» How to complete this task
Substitute "Identify an element on the screen" for every occurrence of "Locate an element on the screen" in the items below, leaving everything else unchanged.

[Stored items]
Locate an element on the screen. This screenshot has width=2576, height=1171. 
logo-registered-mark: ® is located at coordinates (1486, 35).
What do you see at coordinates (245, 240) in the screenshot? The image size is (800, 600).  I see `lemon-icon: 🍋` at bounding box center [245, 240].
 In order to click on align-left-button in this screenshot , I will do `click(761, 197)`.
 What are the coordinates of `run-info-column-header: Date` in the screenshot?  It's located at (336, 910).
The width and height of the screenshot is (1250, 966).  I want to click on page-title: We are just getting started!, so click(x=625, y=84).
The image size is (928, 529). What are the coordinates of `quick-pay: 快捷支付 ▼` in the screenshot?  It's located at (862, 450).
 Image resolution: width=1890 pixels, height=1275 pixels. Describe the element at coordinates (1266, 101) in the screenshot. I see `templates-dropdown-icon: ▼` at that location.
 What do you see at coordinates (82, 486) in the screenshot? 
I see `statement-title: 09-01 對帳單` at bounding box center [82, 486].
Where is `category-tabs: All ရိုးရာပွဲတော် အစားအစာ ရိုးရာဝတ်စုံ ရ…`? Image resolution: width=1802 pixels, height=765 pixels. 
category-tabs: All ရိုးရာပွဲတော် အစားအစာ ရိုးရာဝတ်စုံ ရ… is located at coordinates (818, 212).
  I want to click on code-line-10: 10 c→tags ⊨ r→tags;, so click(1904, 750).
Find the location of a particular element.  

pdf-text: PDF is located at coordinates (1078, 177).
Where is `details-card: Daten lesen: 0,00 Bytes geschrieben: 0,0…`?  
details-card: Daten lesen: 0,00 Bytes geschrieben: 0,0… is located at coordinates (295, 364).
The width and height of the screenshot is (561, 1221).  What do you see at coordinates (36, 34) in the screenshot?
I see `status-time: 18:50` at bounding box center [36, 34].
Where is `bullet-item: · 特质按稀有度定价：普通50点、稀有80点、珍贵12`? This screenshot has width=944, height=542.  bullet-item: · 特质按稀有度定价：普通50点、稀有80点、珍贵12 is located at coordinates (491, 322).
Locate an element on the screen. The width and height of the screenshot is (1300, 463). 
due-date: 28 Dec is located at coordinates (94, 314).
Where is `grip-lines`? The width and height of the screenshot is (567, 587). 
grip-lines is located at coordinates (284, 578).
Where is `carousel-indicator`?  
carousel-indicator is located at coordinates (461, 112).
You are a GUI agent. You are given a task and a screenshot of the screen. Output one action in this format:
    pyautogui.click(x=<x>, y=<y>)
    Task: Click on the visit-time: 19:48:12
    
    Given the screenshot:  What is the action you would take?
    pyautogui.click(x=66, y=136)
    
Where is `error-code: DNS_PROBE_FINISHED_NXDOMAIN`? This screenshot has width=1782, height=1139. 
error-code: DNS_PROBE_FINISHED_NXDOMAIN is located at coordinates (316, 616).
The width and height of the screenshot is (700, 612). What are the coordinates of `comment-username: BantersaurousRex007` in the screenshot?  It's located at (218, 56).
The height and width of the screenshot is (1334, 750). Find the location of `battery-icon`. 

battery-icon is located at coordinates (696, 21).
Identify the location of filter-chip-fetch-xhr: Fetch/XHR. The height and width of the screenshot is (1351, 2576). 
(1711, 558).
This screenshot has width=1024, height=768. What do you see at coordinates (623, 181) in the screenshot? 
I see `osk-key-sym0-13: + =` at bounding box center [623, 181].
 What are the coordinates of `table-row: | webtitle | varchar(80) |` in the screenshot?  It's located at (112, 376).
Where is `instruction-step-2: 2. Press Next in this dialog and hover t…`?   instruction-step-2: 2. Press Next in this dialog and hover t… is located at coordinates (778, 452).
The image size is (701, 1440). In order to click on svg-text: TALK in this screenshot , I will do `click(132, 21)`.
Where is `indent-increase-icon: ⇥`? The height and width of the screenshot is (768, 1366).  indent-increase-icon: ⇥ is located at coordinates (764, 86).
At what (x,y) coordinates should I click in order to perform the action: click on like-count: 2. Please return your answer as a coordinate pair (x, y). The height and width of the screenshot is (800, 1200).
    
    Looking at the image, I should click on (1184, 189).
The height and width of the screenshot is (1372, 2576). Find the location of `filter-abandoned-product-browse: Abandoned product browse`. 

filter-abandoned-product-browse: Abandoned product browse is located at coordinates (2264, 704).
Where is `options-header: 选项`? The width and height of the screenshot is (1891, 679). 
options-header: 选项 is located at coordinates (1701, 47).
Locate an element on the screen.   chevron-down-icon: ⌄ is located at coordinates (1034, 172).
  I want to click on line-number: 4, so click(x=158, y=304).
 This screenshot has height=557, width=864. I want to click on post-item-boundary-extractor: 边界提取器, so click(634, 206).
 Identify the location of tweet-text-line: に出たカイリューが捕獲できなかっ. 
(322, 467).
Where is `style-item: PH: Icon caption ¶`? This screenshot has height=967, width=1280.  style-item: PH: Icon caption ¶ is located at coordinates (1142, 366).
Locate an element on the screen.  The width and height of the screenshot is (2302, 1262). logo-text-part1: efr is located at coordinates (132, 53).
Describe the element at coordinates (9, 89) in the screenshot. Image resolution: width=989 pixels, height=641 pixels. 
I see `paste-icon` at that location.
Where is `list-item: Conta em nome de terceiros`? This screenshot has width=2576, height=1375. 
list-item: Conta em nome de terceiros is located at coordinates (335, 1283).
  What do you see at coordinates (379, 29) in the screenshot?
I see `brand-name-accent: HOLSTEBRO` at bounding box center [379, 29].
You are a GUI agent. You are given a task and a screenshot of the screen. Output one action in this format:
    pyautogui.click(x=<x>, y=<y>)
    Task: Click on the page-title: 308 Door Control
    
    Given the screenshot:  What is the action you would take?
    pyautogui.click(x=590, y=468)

» Result of this exercise
Identify an element on the screen. This screenshot has width=2576, height=1171. 
logo-registered-mark: ® is located at coordinates (1486, 35).
What do you see at coordinates (245, 240) in the screenshot? The image size is (800, 600).  I see `lemon-icon: 🍋` at bounding box center [245, 240].
 In order to click on align-left-button in this screenshot , I will do `click(761, 197)`.
 What are the coordinates of `run-info-column-header: Date` in the screenshot?  It's located at (336, 910).
The width and height of the screenshot is (1250, 966).  I want to click on page-title: We are just getting started!, so click(x=625, y=84).
The image size is (928, 529). What are the coordinates of `quick-pay: 快捷支付 ▼` in the screenshot?  It's located at (862, 450).
 Image resolution: width=1890 pixels, height=1275 pixels. Describe the element at coordinates (1266, 101) in the screenshot. I see `templates-dropdown-icon: ▼` at that location.
 What do you see at coordinates (82, 486) in the screenshot? 
I see `statement-title: 09-01 對帳單` at bounding box center [82, 486].
Where is `category-tabs: All ရိုးရာပွဲတော် အစားအစာ ရိုးရာဝတ်စုံ ရ…`? Image resolution: width=1802 pixels, height=765 pixels. 
category-tabs: All ရိုးရာပွဲတော် အစားအစာ ရိုးရာဝတ်စုံ ရ… is located at coordinates (818, 212).
  I want to click on code-line-10: 10 c→tags ⊨ r→tags;, so click(1904, 750).
Find the location of a particular element.  

pdf-text: PDF is located at coordinates (1078, 177).
Where is `details-card: Daten lesen: 0,00 Bytes geschrieben: 0,0…`?  
details-card: Daten lesen: 0,00 Bytes geschrieben: 0,0… is located at coordinates (295, 364).
The width and height of the screenshot is (561, 1221).  What do you see at coordinates (36, 34) in the screenshot?
I see `status-time: 18:50` at bounding box center [36, 34].
Where is `bullet-item: · 特质按稀有度定价：普通50点、稀有80点、珍贵12`? This screenshot has width=944, height=542.  bullet-item: · 特质按稀有度定价：普通50点、稀有80点、珍贵12 is located at coordinates (491, 322).
Identify an element on the screen. The width and height of the screenshot is (1300, 463). 
due-date: 28 Dec is located at coordinates (94, 314).
Where is `grip-lines`? The width and height of the screenshot is (567, 587). 
grip-lines is located at coordinates (284, 578).
Where is `carousel-indicator`?  
carousel-indicator is located at coordinates (461, 112).
You are a GUI agent. You are given a task and a screenshot of the screen. Output one action in this format:
    pyautogui.click(x=<x>, y=<y>)
    Task: Click on the visit-time: 19:48:12
    
    Given the screenshot:  What is the action you would take?
    pyautogui.click(x=66, y=136)
    
Where is `error-code: DNS_PROBE_FINISHED_NXDOMAIN`? This screenshot has width=1782, height=1139. 
error-code: DNS_PROBE_FINISHED_NXDOMAIN is located at coordinates (316, 616).
The width and height of the screenshot is (700, 612). What are the coordinates of `comment-username: BantersaurousRex007` in the screenshot?  It's located at (218, 56).
The height and width of the screenshot is (1334, 750). Find the location of `battery-icon`. 

battery-icon is located at coordinates (696, 21).
Identify the location of filter-chip-fetch-xhr: Fetch/XHR. The height and width of the screenshot is (1351, 2576). 
(1711, 558).
This screenshot has width=1024, height=768. What do you see at coordinates (623, 181) in the screenshot? 
I see `osk-key-sym0-13: + =` at bounding box center [623, 181].
 What are the coordinates of `table-row: | webtitle | varchar(80) |` in the screenshot?  It's located at (112, 376).
Where is `instruction-step-2: 2. Press Next in this dialog and hover t…`?   instruction-step-2: 2. Press Next in this dialog and hover t… is located at coordinates (778, 452).
The image size is (701, 1440). In order to click on svg-text: TALK in this screenshot , I will do `click(132, 21)`.
Where is `indent-increase-icon: ⇥`? The height and width of the screenshot is (768, 1366).  indent-increase-icon: ⇥ is located at coordinates (764, 86).
At what (x,y) coordinates should I click in order to perform the action: click on like-count: 2. Please return your answer as a coordinate pair (x, y). The height and width of the screenshot is (800, 1200).
    
    Looking at the image, I should click on (1184, 189).
The height and width of the screenshot is (1372, 2576). Find the location of `filter-abandoned-product-browse: Abandoned product browse`. 

filter-abandoned-product-browse: Abandoned product browse is located at coordinates (2264, 704).
Where is `options-header: 选项`? The width and height of the screenshot is (1891, 679). 
options-header: 选项 is located at coordinates (1701, 47).
Identify an element on the screen.   chevron-down-icon: ⌄ is located at coordinates (1034, 172).
  I want to click on line-number: 4, so click(x=158, y=304).
 This screenshot has height=557, width=864. I want to click on post-item-boundary-extractor: 边界提取器, so click(634, 206).
 Identify the location of tweet-text-line: に出たカイリューが捕獲できなかっ. 
(322, 467).
Where is `style-item: PH: Icon caption ¶`? This screenshot has height=967, width=1280.  style-item: PH: Icon caption ¶ is located at coordinates (1142, 366).
Identify an element on the screen.  The width and height of the screenshot is (2302, 1262). logo-text-part1: efr is located at coordinates (132, 53).
Describe the element at coordinates (9, 89) in the screenshot. Image resolution: width=989 pixels, height=641 pixels. 
I see `paste-icon` at that location.
Where is `list-item: Conta em nome de terceiros`? This screenshot has width=2576, height=1375. 
list-item: Conta em nome de terceiros is located at coordinates (335, 1283).
  What do you see at coordinates (379, 29) in the screenshot?
I see `brand-name-accent: HOLSTEBRO` at bounding box center [379, 29].
You are a GUI agent. You are given a task and a screenshot of the screen. Output one action in this format:
    pyautogui.click(x=<x>, y=<y>)
    Task: Click on the page-title: 308 Door Control
    
    Given the screenshot:  What is the action you would take?
    pyautogui.click(x=590, y=468)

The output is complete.